Kamis, 24 April 2014

KRISIS LAGU ANAK



oleh Intan Pertiwi

Seiring perkembangan zaman, berkembang pula pola pikir dan tingkah laku manusia di muka bumi. Sama halnya dengan anak-anak. Dengan notabene pikiran yang polos dan serba ikut-ikutan, akhirnya anak-anaklah yang menjadi korban terbesar bagi perkembangan zaman di dunia. Bisa kita lihat dalam kehidupan sehari-hari. Contohnya, perilaku anak yang mulai mendewasakan diri sebelum waktunya, yang akhirnya berimbas pada hilangnya masa kanak-kanak mereka.
Berbicara ihwal masa kanak-kanak. Dulu, sebelum segerombolan lagu luar negeri beserta boyband dan girlbandnya menghiasi dunia permusikan Indonesia, lagu anak-anak semisal abang tukang baso, naik-naik ke puncak gunung, dan balonku, masih sering berkumandang di mana-mana termasuk di radio maupun televisi yang menjadi media elektronik terfavorit di negeri ini setelah telepon genggam. Berkembangnya teknologi dan fesyen di dunia menjadikan anak-anak kehilangan jati dirinya sejak kecil. Pada tahun 2000-an masa kanak-kanak di dunia sangat ditunjang oleh hiburan-hiburan seni dengan anak-anak sebagai subjeknya. Kita bisa mengingat beberapa tahun ke belakang, banyak artis cilik yang mengembangkan bakatnya di bidang tarik suara dan ekting sesuai porsi usia mereka. Nama-nama seperti Sherina, Marsyanda, Tasya, Tina Toon, Bondan, Derby, dan lain sebagainya pasti tak asing lagi bagi kita yang hidup di era itu. Kini mereka semua sudah menginjak usia dewasa dan pantaslah jika mendapat peran atau lagu sesuai porsi usia mereka saat ini.
Jika melihat tiga tahun ke belakang, ketika k-pop sedang marak-maraknya digencarkan dalam siaran televisi Indonesia, nama-nama pengganti artis-artis cilik di atas pun bermunculan. Herannya, mereka yang sekarang menjad artis cilik tidak berada pada porsi usia mereka, baik itu mengenai pemilihan lagu atau pun perannya dalam ftv-ftv.
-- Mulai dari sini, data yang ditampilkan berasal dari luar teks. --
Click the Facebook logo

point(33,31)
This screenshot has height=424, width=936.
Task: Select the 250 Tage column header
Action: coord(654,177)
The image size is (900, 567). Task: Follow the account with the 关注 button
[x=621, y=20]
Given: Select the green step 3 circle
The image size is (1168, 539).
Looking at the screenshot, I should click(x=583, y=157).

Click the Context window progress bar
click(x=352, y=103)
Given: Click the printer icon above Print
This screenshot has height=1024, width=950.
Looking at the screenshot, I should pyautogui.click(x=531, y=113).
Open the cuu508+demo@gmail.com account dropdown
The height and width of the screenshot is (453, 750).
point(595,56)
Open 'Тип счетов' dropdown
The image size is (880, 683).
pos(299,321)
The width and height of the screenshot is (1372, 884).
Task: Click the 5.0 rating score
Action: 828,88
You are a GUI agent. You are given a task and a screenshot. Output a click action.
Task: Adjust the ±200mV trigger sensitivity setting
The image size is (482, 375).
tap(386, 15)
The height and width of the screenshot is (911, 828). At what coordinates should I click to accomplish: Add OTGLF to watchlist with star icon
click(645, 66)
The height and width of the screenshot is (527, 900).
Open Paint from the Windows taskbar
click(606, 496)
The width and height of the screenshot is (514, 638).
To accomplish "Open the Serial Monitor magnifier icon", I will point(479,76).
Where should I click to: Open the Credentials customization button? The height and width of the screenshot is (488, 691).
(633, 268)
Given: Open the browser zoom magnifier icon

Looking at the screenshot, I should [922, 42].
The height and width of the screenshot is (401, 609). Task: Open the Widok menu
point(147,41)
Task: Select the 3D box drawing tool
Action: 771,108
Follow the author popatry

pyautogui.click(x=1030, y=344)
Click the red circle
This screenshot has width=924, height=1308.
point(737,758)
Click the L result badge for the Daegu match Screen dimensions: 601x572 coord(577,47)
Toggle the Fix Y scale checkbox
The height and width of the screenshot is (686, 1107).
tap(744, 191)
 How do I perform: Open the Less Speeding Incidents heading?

Mereka justru dituntut mengikuti zaman yang nyatanya cenderung 'ke korea-koreaan'.
Anak-anak di zaman sekarang sulit menerima lagu yang layak untuk usia mereka. Terbukti dengan adanya sinetron-sinetron di tv yang menayangkan kisah cinta anak SMP dengan backsound lagu orang dewasa, seolah menjadi hal yang dibanggakan dan digemari kebanyakan anak-anak negeri kita. Jauh menilik permasalahan tersebut, kita akan dihadapkan pada hilangnya identitas usia kanak-kanak. Jika lagu anak-anak sudah jarang ditemukan di negara kita ini atau bahkan hilang, artinya bangsa kita tengah dilanda krisis, tepatnya krisis lagu anak.
Krisis dalam KBBI merupakan keadaan yang berbahaya, menderita sakit (parah sekali), keadaan yang genting, suram dan menjadi situasi berbahaya. Jika dihadapkan pada eksistensi lagu anak saat ini, maka layak kita sebut sebagai masa krisis, di mana eksistensi lagu anak mulai tergeserkan oleh adanya lagu-lagu orang dewasa yang cenderung memiliki banyak diksi cinta kepada lawan jenis dan dinyanyikan oleh mereka yang usianya masih 'seumur jagung'. Sekaitan dengan itu, muncullah istilah “dewasa sebelum waktunya”. Istilah tersebut secara gamblang merujuk pada anak-anak yang meninggalkan porsi usianya.
Kehilangan identitas tampaknya sudah terjadi hampir di seluruh pelosok Indonesia, baik kampung maupun kota. Hampir seluruh anak-anak sudah terjajah pikiran dan gaya hidupnya oleh pengaruh budaya asing. K-pop merupakan budaya orang korea yang merambah ke Indonesia melalui boyband dan girlband di dunia permusikan. Inilah yang menjadi sumbu terjadinya krisis lagu anak di Indonesia. Lantas, siapakah yang seharusnya melestarikan eksistensi lagu anak-anak demi tercapainya masa kanak-kanak yang sesungguhnya? Siapa lagi kalau bukan kita sebagai warga Indonesia.
Salah satu cara agar lagu anak-anak tetap eksis di Indonesia adalah dengan menghadirkannya pada ajang lomba menyanyi yang mulai bermunculan di televisi untuk usia anak-anak. Dari sanalah, kita bisa mengenal dan mengingat kembali jenis lagu yang pantas dan layak untuk usia anak-anak. Dengan begitu, anak-anak akan sadar usia dan tetap melestarikan lagu anak-anak sesuai masanya. []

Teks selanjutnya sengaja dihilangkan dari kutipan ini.